Amistad Hits The Big Screen

January 1, 1998

Nick Marinello

When Steven Spielberg directs a film, it seems, the world watches. At least, that is what Clifton Johnson is counting on. With the opening of Spielberg's new movie, Amistad, last month, Johnson, the founding and now emeritus director of the Amistad Research Center, is anticipating a ground swell of interest for a historical event that has captivated him for most of his life.

The Amistad center, which has been located on Tulane's campus since 1987, appointed a new executive director, Donald DeVore, in June 1996. "As a historian I have been dedicated to trying to get the story of the Amistad incident known for 40 years," says Johnson. "Spielberg will do it in a much, much shorter time." The story is as compelling as any to reach the big screen.

In 1839, the merchant ship La Amistad was contracted to transport 53 Africans to plantations located along the Cuban coast. The Africans revolted, however, killing the captain and most members of the crew before seizing control of the ship. Their attempt to return home to West Africa by sailing toward the rising sun was thwarted by the remaining crew members, who reversed the ship's direction at night.

Two months of such zigzagging across the Atlantic ended when the ship was finally captured off the coast of Connecticut. The Africans were jailed and charged with piracy and murder but were ultimately freed after a coalition of abolitionists took up their cause and pursued it all the way to the United States Supreme Court.

"Many have called it the first civil rights case," says Johnson. "The Supreme Court pointed out the Africans had a natural, inalienable right to freedom. Unfortunately, the decision was not taken as tradition."

Johnson, who founded the Amistad Research Center at Fisk University in 1966 and moved it to New Orleans three years later, was contacted by the film's producer Debbie Allen (Fame, A Different World) in 1994 to act as a consultant on the project. Much of his input was used to fine-tune the historical details of the story.

"They sent me a long list of questions that did not always specifically deal with the incident," says Johnson, who was able to help set designers recreate 19th-century New Haven by identifying every building on the Yale campus at that time. "I also identified buildings in Havana, supplied them with information on the slave trade and sent them replicas of ships that would have been used in that time," says Johnson.

The filmmakers weren't always completely faithful to history, however, says Johnson, who believes that too much emphasis has been placed in the film on the role of John Quincy Adams (played by Anthony Hopkins) in the defense of the slaves before the Supreme Court.

While it is true that the aging Adams was an abolitionist and did appear before the court, Johnson suggests that his role was really that of "window dressing," and that the true legal hero in the case was Roger Sherman Baldwin (played by Matthew McConaughey), a distinguished, if much less famous, New Haven attorney.

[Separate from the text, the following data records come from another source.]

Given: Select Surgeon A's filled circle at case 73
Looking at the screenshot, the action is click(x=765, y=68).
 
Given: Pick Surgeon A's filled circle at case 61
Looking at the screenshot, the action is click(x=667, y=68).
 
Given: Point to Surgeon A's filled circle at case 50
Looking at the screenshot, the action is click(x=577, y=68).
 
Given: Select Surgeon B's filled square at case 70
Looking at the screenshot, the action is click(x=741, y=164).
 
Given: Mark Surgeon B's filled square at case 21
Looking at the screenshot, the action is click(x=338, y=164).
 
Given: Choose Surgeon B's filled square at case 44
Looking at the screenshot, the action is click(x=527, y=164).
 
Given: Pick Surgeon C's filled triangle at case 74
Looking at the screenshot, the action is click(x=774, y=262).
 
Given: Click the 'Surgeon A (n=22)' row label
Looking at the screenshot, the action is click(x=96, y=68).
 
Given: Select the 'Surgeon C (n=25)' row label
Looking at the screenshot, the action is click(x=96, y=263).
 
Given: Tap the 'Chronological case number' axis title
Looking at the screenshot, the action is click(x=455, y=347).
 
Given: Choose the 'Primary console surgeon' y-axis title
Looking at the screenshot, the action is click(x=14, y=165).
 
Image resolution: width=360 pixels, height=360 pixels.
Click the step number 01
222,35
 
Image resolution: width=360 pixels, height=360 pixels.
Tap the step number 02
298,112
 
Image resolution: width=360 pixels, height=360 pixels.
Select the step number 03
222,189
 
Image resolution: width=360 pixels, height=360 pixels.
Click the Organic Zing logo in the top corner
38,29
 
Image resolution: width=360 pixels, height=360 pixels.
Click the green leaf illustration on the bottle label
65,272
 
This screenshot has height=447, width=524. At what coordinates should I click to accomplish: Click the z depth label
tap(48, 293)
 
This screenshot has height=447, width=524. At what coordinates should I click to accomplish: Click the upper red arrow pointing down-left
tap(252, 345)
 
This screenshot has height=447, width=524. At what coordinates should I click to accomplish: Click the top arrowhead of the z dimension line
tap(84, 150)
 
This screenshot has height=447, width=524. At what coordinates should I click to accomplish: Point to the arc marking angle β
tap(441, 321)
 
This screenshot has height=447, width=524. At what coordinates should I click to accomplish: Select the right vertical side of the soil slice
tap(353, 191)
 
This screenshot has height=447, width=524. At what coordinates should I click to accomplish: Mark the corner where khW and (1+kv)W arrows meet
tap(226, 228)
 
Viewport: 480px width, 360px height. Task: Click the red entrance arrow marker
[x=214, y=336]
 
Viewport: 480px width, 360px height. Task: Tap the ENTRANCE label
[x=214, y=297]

"They felt that they should take a certain creative license, and I maintained that the story is so dramatic that that wasn't necessary."

Johnson also objects to the film's portrayal of Lewis Tappan, an abolitionist who, according to Johnson, was the driving force behind the coalition to free the slaves. In the film, however, Tappan is portrayed as a minor character. It's a choice by the filmmakers, says Johnson, that does a disservice to both Tappan and the historical account.

Despite those reservations, Johnson, who spent time on the film's Los Angeles set and was privy to daily screenings of the work in progress, says, "It is going to be a very powerful film. I think it succeeds in keeping the main issue, which is freedom for the Africans, in the forefront. The Africans are the center of the story."

Johnson is also encouraged that two books, several magazine articles and three television documentaries have been produced within the last year, presumably on the momentum that a Spielberg production can give to a subject.

"My phone is ringing off the hook," says Johnson, who was a commentator on an Arts and Entertainment Network documentary that aired in November. "It is just getting the story out," he says. "That is what is important. The significance of the Amistad incident is that it is an illustration of man's struggle for freedom. It is part of American history."

Area filmgoers were given the chance to view Amistad before the rest of the country during a free preview screening sponsored by the The Amistad Research Center on Dec. 5. The screening, which was held in the Royal Palace Theater, was attended by producer Allen and Djimon Honsou, who portrays Cinque, the rebellion's leader.